To express the endpoint location in RDF, use one of the following methods:

  • Method A (recommended): Express as a DataService using DCAT’s dcat:accessService.

    You can specify not only the endpoint URL but also the landing page.

  • Method B (simplified): Write only VoID’s void:sparqlEndpoint.

    This provides a minimal endpoint URI, but no landing page.

In the following example, _:toplevel is expressed as an entity representing the entire dataset.

Method A: Express using dcat:accessService (DataService)

The following RDF triple expression can be added as part of the metadata for the entire dataset.

@prefix void: <http://rdfs.org/ns/void#> .
@prefix dcat: <http://www.w3.org/ns/dcat#> .
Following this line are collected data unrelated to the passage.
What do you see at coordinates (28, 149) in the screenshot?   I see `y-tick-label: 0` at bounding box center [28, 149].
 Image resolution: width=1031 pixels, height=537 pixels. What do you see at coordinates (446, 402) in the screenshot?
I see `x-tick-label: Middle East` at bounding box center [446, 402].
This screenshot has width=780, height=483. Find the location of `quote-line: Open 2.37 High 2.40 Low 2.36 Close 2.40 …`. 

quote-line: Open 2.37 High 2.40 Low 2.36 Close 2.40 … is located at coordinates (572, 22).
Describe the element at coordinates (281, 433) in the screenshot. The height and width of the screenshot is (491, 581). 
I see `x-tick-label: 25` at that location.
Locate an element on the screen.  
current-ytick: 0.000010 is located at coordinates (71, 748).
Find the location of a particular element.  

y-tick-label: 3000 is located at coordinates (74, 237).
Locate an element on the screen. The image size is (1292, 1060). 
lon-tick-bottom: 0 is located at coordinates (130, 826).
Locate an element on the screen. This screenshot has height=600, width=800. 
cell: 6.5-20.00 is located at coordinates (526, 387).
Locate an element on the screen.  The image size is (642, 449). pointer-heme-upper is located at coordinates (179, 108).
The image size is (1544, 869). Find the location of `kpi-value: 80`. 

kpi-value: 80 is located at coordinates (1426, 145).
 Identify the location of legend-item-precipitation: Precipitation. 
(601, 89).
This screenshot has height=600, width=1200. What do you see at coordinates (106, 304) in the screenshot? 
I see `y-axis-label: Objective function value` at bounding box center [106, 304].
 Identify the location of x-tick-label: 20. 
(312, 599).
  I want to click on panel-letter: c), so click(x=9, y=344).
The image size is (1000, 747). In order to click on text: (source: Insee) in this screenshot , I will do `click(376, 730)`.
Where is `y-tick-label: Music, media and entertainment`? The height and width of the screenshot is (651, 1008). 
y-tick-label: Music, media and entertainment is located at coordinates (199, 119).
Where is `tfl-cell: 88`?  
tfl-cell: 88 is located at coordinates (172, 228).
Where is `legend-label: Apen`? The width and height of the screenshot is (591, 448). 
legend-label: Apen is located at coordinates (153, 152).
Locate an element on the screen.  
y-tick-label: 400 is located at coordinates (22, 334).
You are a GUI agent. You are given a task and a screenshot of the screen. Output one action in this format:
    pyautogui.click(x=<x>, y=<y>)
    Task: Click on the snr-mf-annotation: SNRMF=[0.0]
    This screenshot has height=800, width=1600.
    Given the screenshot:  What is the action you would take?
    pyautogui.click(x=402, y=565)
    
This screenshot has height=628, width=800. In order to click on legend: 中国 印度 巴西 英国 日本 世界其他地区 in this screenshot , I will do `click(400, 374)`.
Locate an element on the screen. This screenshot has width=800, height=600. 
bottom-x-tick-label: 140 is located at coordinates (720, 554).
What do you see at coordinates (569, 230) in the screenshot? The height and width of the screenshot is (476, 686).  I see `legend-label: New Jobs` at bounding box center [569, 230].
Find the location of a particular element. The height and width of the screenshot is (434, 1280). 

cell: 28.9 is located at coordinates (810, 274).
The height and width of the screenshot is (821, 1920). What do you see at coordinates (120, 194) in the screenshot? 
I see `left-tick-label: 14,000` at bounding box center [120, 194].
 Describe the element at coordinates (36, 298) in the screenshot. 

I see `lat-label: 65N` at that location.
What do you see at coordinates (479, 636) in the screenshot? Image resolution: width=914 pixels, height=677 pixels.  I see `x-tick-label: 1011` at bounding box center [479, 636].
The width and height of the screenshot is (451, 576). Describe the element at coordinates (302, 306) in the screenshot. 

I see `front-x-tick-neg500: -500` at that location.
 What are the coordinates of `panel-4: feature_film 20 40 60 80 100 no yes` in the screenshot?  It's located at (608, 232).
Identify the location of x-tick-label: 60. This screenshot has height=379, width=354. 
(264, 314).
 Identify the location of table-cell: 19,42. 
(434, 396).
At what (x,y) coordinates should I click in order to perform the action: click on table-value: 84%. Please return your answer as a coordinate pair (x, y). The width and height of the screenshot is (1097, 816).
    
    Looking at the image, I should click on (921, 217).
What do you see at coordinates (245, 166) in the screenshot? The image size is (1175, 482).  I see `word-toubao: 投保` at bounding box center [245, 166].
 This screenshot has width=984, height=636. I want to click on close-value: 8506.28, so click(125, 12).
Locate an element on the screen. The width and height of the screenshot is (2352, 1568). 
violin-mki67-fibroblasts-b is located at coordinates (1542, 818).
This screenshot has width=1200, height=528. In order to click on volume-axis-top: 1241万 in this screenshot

_:toplevel a void:Dataset, dcat:Dataset ;
   dcat:accessService [
      a dcat:DataService;
      dcat:endpointURL <https://dydra.com/masao/jp-naaa/sparql>;
      dcat:landingPage <https://dydra.com/masao/jp-naaa/@query>
   ] .

The meanings of the properties in the above example can be understood as follows:

  • dcat:accessService: Service for accessing this dataset

  • a dcat:DataService: Type of service (DataService)

  • dcat:endpointURL: SPARQL endpoint URL

  • dcat:landingPage: Landing page for humans (e.g., query UI, description page)

Method B: Express using void:sparqlEndpoint

The following RDF triple expression can be added as part of the metadata for the entire dataset.

@prefix void: <http://rdfs.org/ns/void#> .
@prefix dcat: <http://www.w3.org/ns/dcat#> .

_:toplevel a void:Dataset, dcat:Dataset ;
   void:sparqlEndpoint <https://dydra.com/masao/jp-naaa/sparql> .

Note that when using void:sparqlEndpoint, you can only add endpoint URIs for machine access; you cannot describe search or description pages for humans.